For its part, Intel said it expects that desktops-not higher-end workstations and servers-will drive the transition to Direct Rambus, starting with its Camino chip set, expected to sample soon. Most Merced-class designs probably will use commodity SDRAM memories, said Pete MacWilliams, a fellow at Intel's Architecture Labs. He expressed confidence the Rambus/SDRAM translation ASICs Intel is designing for next year's servers will be available from a variety of manufacturers, though he was not willing to name names.
That ASIC would allow companies to use SDRAMs on a Rambus in-line memory module, a guard against tight availability, relatively high prices or relative lack of scalability of the RDRAMs in the early going.
"In general, our view is people will use SDRAM in servers and workstations for several years," said MacWilliams. "A lot of servers still use EDO [extended-data-out] memory today. New memory technologies are most needed in the desktop, where there is a small total memory and need for high bandwidth."
Still, he said, "There's no fundamental reason Rambus memories can't be used in high-end servers, it's more a matter of when."
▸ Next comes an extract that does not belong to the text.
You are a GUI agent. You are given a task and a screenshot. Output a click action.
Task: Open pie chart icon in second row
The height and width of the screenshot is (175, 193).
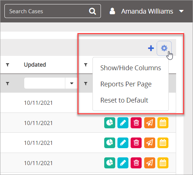[110, 123]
Intel expects to visit OEMs here in September to begin detailing plans about how to bring Direct Rambus to what it calls "midrange" servers, using the Carmel chip set that's slated to appear in production samples in July 1999. The Carmel memory controller will support two Direct Rambus channels, which can connect to a total of eight Rambus or SDRAM memory repeater hubs. That could open the door to systems with as much as 4 Gbytes of main memory, using 128-Mbit Direct RDRAM parts or 8 Gbytes of RAM when 256-Mbit parts become available.
"Carmel can support only 2 Gbytes of system memory without the use of repeaters," said the head of R&D at one of Taiwan's leading mainboard manufacturers. "With the use of repeaters, [Carmel can support] four repeater banks."
Toprani said that when 256-Mbit devices become available, each channel can support 1 Gbyte of memory. He said all memories, whether SDRAMs or any others, will require some buffer scheme at very high memory densities.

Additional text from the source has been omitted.